WORK INSTRUCTIONS:
From the line that contains "Given: Sort list by 大小 column header" down to the last line of the entries, repeat every line exactly. Do not carry over the pictures.

DATA:

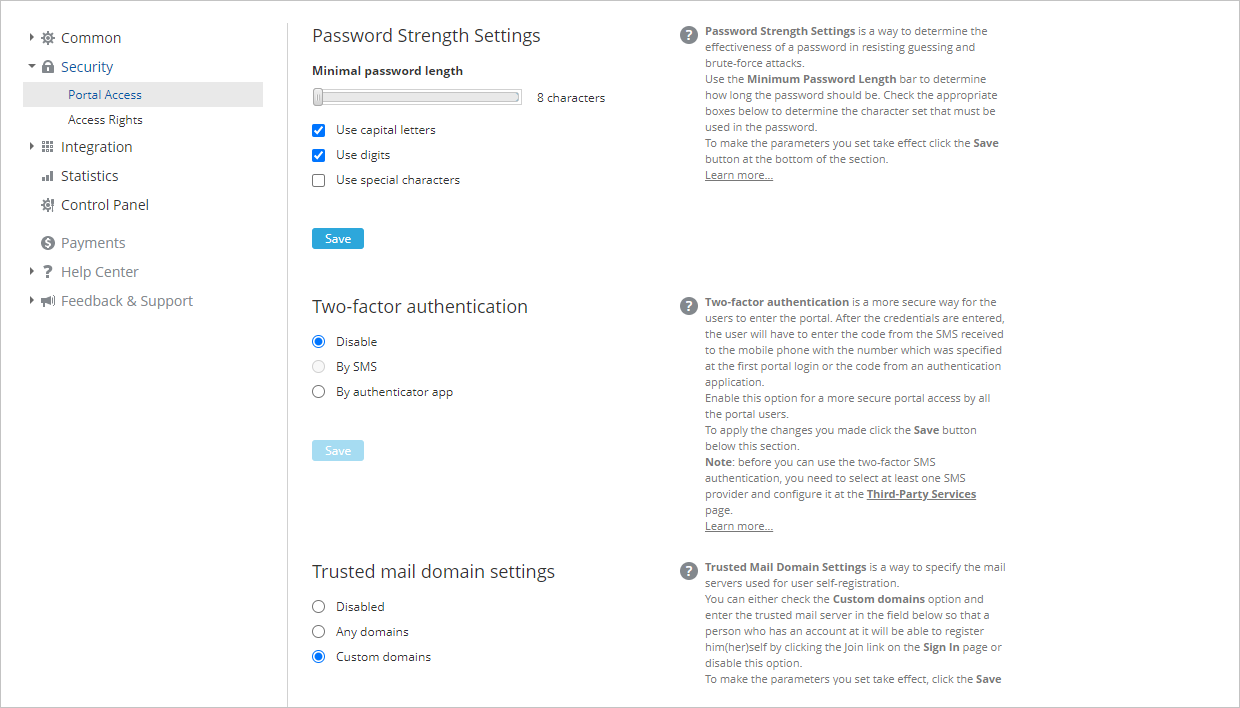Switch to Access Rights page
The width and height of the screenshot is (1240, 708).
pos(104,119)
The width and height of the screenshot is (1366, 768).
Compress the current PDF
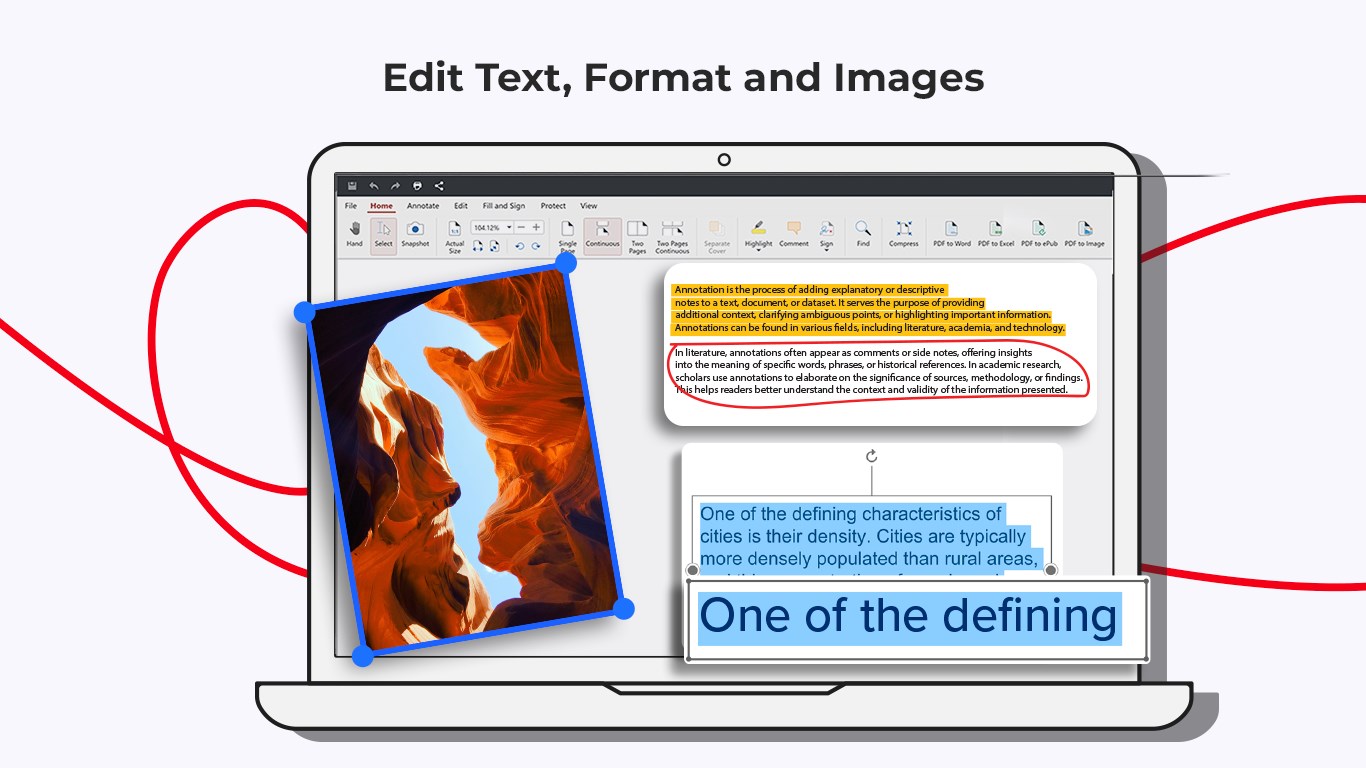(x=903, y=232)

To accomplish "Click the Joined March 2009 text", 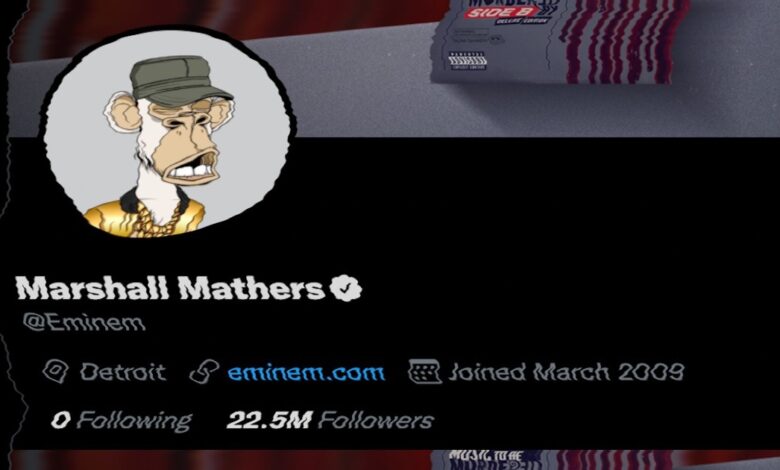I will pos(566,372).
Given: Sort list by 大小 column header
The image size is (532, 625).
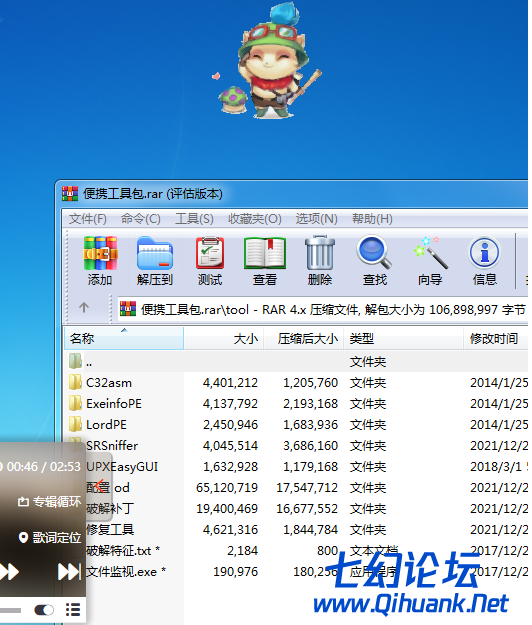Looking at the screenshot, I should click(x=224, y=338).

RESPONSE TO THIS EXERCISE:
Given: Sort list by 大小 column header
The image size is (532, 625).
Looking at the screenshot, I should click(x=224, y=338).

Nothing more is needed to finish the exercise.